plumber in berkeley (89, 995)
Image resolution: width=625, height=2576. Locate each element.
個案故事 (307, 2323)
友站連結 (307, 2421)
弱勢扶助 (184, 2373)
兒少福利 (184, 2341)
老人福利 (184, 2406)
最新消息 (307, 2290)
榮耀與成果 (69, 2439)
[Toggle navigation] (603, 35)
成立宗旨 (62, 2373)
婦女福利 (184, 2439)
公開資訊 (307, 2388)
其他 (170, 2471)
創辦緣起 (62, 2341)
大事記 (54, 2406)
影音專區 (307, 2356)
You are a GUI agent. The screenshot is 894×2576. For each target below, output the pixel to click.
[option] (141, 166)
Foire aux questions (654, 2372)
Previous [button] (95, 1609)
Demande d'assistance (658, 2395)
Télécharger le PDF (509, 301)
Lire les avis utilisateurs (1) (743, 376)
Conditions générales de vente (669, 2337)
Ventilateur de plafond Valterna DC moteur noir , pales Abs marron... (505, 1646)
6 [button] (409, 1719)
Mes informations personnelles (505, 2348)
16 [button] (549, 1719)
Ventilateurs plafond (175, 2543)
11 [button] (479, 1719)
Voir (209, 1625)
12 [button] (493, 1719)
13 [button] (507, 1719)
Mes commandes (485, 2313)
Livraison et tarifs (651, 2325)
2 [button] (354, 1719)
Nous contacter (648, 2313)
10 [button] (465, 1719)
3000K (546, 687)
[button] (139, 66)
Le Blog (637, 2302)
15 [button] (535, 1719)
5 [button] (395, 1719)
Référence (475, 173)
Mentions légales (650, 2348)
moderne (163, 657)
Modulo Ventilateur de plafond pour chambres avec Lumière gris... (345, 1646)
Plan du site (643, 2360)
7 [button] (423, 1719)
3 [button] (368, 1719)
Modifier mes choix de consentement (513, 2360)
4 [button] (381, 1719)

**Your instructions:**
Across the entries above, find the lines with the string "plafond" and copy them.

**Your solution:**
Ventilateur de plafond Valterna DC moteur noir , pales Abs marron... (505, 1646)
Ventilateurs plafond (175, 2543)
Modulo Ventilateur de plafond pour chambres avec Lumière gris... (345, 1646)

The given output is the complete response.